Allez, quand ça sera pour l'autre connasse tu seras tout seul. La pensée est bizarrement rassurante.
Par contre Raidho commence déjà ses conneries, et j'crois que si les yeux pouvaient tuer je l'aurais refroidi net. Le choix logique serait de se mettre à côté de lui, loin de la folle, et puis pour l'empêcher de faire des conneries - encore. Mais je peux pas gérer à la fois cet adversaire-là
et un allié instable - pire encore, ça pourrait être un prétexte à la fuite, le frapper lui pour pas la frapper elle.
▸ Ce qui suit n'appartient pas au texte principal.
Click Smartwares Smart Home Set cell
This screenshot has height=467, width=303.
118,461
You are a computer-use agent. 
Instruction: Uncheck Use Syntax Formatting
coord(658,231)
Alors Lune s'occupe de son mec, et moi de Lamurö.
Même si clairement, c'est pas celle des quatre qui risque le plus.
"L'arsenic au moins ça se soigne."La voix claque, et même si je laisse Lamurö s'asseoir en premier j'ai clairement choisi ma chaise parmi les deux qui restent : celle d'où je pourrai agir sur Raidho qu'en me levant.
Ou en lui lançant un couvert à la gueule. Qui sait, sur un bon lancer peut-être qu'elle serait contente.
Seul hic : je vais être à côté d'
elle. Tant mieux, je décide, en m'asseyant dans un élan de crânerie qui sent un peu le désespoir. Offensif, déterminé, et surtout pile à la bonne distance pour oublier la courtoisie et lui flanquer la tête dans son assiette si elle fait chier.
On y croit.
Reprendre la main. Celle de Lamurö brièvement sous la table, avant de poser les poignets sur la nappe. Maintenant, celle de la rencontre.
La table est mise, elle est belle, la cuisine est signée Mannaz. Mannaz aurait rien mis dans les plats. Est-ce que le Diable y mettrait quelque chose qui puisse nuire à ses princesses ? Rien de mortel, de ça je suis sûr - trop de conséquences derrière -, mais du Veritaserum ou des substances moldues, ça oui je m'y attends.
Et pourtant faut bien manger.
Refuser quelque chose à son hôte... Les échos s'enchaînent aussitôt :
premier signe de soumission... pacte de complicité tacite...C'est bien le moment que les cours de
@Lancelot me reviennent, tiens.
En matière de tortures aucun n'est inactif... "Merci pour l'invitation."Toujours tendu, mais je la regarde, dans les yeux, et j'ai pas encore cinquante degrés à l'ombre.
J'en attendais pas tant.
"On peut faire quelque chose pour vous ?"Dévoile-toi.